Render the stretch from the start of the records through the line containing "click(135, 363)" as a JSON array of strings, one string per line, with blank lines omitted.

=== ENTRIES ===

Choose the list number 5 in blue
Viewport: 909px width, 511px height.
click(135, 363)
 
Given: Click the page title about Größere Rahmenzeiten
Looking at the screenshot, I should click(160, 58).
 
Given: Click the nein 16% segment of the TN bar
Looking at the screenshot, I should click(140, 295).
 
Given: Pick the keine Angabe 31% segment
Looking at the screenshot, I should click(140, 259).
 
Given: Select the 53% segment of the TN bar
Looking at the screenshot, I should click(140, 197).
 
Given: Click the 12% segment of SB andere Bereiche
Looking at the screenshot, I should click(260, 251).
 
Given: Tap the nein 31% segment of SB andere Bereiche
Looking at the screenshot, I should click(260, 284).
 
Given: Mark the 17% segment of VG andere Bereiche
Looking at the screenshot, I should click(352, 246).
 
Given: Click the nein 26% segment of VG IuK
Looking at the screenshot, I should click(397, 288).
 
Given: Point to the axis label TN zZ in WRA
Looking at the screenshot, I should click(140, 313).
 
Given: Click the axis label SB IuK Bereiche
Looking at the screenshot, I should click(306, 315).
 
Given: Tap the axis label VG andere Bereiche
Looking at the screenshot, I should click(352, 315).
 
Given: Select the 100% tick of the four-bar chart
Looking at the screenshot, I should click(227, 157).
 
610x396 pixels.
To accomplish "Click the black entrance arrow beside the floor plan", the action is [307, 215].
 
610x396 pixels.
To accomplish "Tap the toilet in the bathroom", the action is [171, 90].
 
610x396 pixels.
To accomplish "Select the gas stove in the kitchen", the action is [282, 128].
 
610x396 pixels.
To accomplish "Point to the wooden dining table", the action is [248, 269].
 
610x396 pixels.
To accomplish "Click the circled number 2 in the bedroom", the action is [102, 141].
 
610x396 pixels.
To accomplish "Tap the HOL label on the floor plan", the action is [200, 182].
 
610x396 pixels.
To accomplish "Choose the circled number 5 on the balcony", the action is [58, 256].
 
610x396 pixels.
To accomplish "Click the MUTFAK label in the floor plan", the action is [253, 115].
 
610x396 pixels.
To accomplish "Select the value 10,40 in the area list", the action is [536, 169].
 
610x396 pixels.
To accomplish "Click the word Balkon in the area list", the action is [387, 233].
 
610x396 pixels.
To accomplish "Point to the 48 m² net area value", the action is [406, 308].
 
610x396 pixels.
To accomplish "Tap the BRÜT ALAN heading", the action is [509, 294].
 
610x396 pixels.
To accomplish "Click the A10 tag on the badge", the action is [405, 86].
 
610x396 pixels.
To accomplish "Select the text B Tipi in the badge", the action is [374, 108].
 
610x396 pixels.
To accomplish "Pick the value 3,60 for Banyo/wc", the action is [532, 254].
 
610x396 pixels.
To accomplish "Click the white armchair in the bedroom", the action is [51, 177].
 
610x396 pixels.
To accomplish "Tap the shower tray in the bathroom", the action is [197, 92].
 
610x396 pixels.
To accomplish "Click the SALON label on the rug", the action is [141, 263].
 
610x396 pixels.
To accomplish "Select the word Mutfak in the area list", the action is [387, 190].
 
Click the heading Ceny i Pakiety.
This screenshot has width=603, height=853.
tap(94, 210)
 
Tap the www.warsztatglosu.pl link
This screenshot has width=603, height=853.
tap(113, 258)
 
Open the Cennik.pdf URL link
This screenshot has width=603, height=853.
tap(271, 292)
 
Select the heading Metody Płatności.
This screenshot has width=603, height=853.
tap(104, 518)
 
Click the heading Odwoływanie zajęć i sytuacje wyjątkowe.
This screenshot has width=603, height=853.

===

* [EXERCISE SOLUTION]
[
  "Choose the list number 5 in blue",
  "Viewport: 909px width, 511px height.",
  "click(135, 363)"
]